Bazı kişiler, sağlıkları ve hastalıklarıyla ilgili konulara aşırı ilgilidirler. Sürekli kendileriyle ilgilenip, nabızlarını sayar, tansiyonlarını ölçtürür,vücutlarını yoklayarak ağrıyan yerlerini keşfetmeye çalışır, hatta bazen dışkı ve idrarlarını koklayarak bir hastalık belirtisi aramaya çalışırlar. Kitaplarda, internette sürekli araştırma yapıp hastalıklarını keşfetmeye çalışırlar.

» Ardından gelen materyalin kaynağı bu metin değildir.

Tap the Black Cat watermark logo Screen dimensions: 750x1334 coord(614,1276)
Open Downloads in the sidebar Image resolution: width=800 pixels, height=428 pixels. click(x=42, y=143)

"Hastalık Kaygısı Bozukluğu" dediğimiz bu durum, eski ismiyle "Hipokondriazis", halk arasında da "Hastalık Hastalığı"olarak bilinir. Böyle bir grup hasta doktor doktor dolaşarak, testler yaptırarak hastalıklarını keşfetmeye çalışırken, diğer bir grubu ise doktora gitmekten çekinip, giderlerse kendilerine bir teşhis konacağından endişe duyarlar. Bu tür kişiler hastalıkları ile ilgili aşırı endişe duyar ve bununla baş edemezler. Aslında sorun hastalığın olup olmaması değil, hasta olamaya karşı duyulan anksiyete, yani kaygıdır.
Nedenleri arasında ;yaşamla ilgili stresler, travmalar(özellikle çocuklukta geçirilen travmalar), sağlığı tehdit ettiğine inanılan bir belirtinin yaşanması,çocuklukta geçirilmiş hastalıklar ve bunlara karşı ailenin tutumu sayılabilir.Ayrıca kişide anksiyete bozukluğu, depresyon, OKB gibi hastalıkların varlığı da bu hastalığı başlatabilir. Böyle kişilerin zamanla sosyal hayatları, iş, aile, evlilik yaşamları da olumsuz olarak etkilenebilir.
Tedavide Bilişsel Davranışçı Terapiler ve ilaç tedavisinden faydalanılır. Tedavi edilmediği takdirde, sık doktor ziyaretleri ve yapılan testler maddi zarara yol açarken, kişide aslında var olmayan hastalığın iyileşmediği yönündeki düşünce de anksiyeteyi arttırabilir.